This gown looks quite pretty when displayed in a glass case on a mannequin but up close it is utterly exquisite
I had expected it to be a simple fine cotton lawn ,very like liberty’s Lawns,In reality the fabric is crisp and fresh but gossamer fine and as light as spiders silk,If you look carefully at the photo below you can just see the tape measure showing through the fabric.
The whole dress weights barely anything .It’s also beautifully sewn and constructed and in beautiful condition with no hemlines scuffing or pin marks etc.I think its possible it was professionally made but if not it speaks well for Charlotte’s sewing skills
I find it hard to belive it’s ever been worn and wonder if it was an unworn part of Charlotte’s trousseau or perhaps worn as an afternoon gown briefly on one of Charlotte’s stays at the homes of rich friends or in London. I think it must have been bought after Charlotte’s income improved ,There is a lot of fabric and that fabric does not seem to be a cheap one as besides being printed with a wide range of coloured dyes it also has a woven pattern of almost invisible stripes
Its quite wide necked and must have attractively skimmed and highlighted Charlotte’s petite neck and shoulders.The bodice is beautifully cut dipping flatteringly at the front waist though the back is cut in the high late 1840s style.
Its also a decent size the waist is around 25 ins (giving an uncorseted waist of at least 26 ins)and the bust around 30 /32 so it couldn’t have been worn with the corset also in the museum’s collection and hopefully marks a happier healthier period in Charlotte’s life than the black mourning gowns worn by the sparrow thin Charlotte described by those who first met her in London .This is a gown for sunny days and times and must have been a joy to wear.
I think this is an important gown for understanding how to read those comments on dress in Charlotte’s novels.While Jane Eyre wears plain simple dark clothes that is what would be expected of a governess and while she later refuses very bright silks and dislikes any unneccessary ornament on her gowns this is inline with her character and her wish to not appear to have suddenly become “above herself” ,likewise Caroline in Shirly wears plain colours but this is again in keeping with her temperament which is quite retiring ,yer Shirley who Charlotte modeled on Emily and must have therefore likedwears bright silks , Lucy Snowe may be somewhat dismayed at wearing a pink evening gown but Lucy Snowe was not Charlotte and Charlotte did not particularly like Lucy Snow.

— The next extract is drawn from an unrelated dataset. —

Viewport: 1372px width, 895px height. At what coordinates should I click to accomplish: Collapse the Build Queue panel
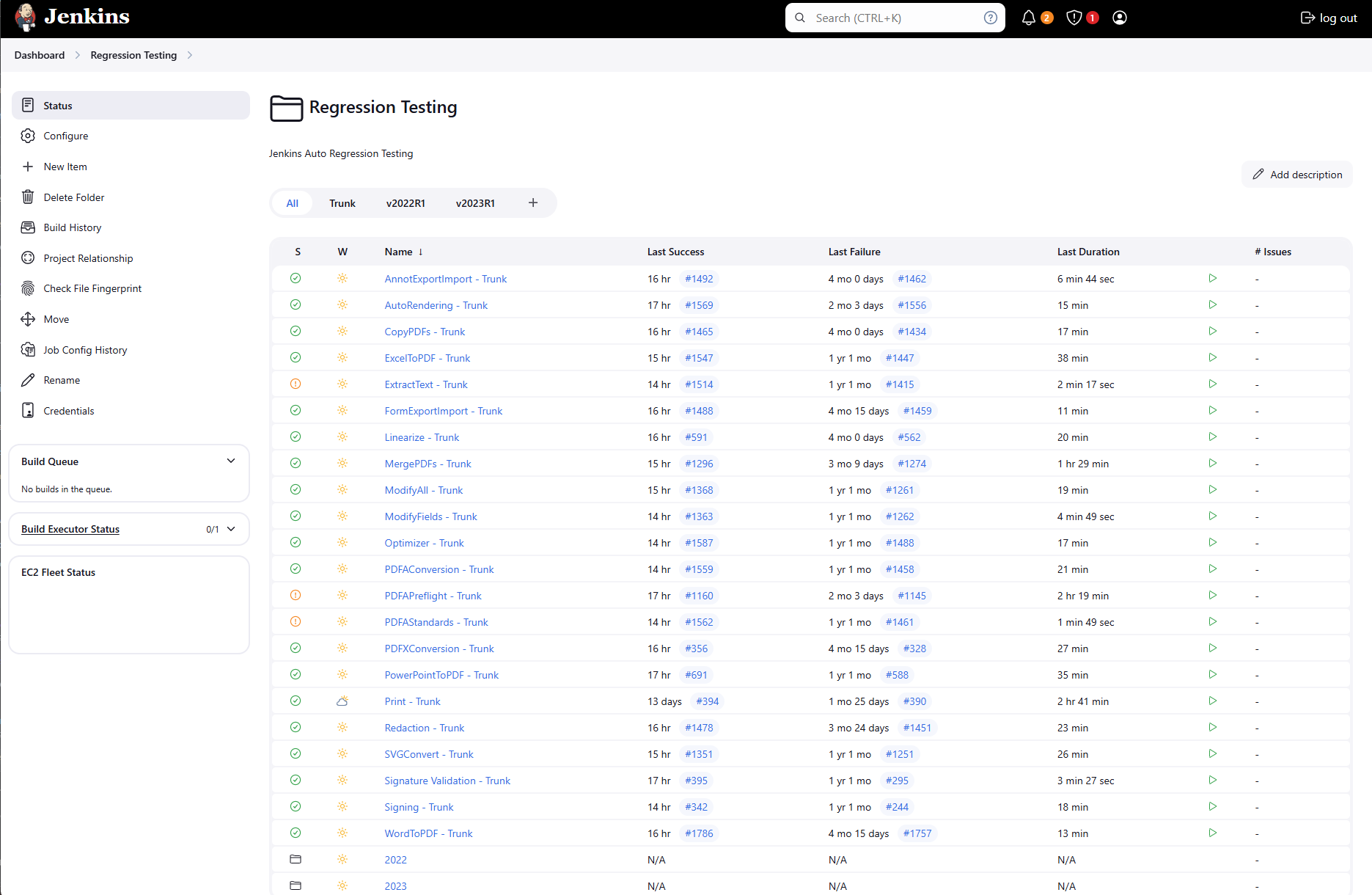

This is not the dress of someone who hated bright light colours or prefered simple plain high-necked governess style gowns ,its the dress of femine fashion aware lady who liked pretty femine fashions and floaty fabrics.
Though I do not have images This is not the only light and floaty gown Charlotte owned ,there are fragments of what looks like a similar gown which I was allowed to look at but didnt photograph .The pieces were part of a trousseau gown now long gone (not suprisingly as it must have been quite fragile even when new )It was a pale cafe au lait gauze type silk fabric with a quite bright apple green polka dot design which seemed to be embroidered but could have been printed as I didn’t want to handle the fabric. The fabric was in two parts a lower sleeve and a bodice panel and was so fine it was transparent and the bodice fragment I saw was sewn onto a lining fabri. which was likely to be the lining of the orginal bodice rather than a later addition as most dresses made from similar fabrics were double layered .I also think this green spotted gown must have been proffesional made ,its not impossible Charlotte made it but I think it unlikely ,it would take a long time to sew and was made at a time when Charlotte was extreemly busy.The gown below is of very similare fabric though the style is more elaborate and the background colour a little too light.
the background colour of the Bronte gown was more like this gown .
(more photos of this gown can be found on the blog link given,the dress is coincidently the same approx size as the paisley gown)
The skirt of the cafe au lait gown must have been extremely light and airy and the floaty fabric of both gowns must have given Mr Bronte some worries as the least contact with flames would have been enough to set it on fire.I confess I would not be personally brave enough to wear a gown of either fabric if there was the least likelihood of my being near any form of flame or heat source.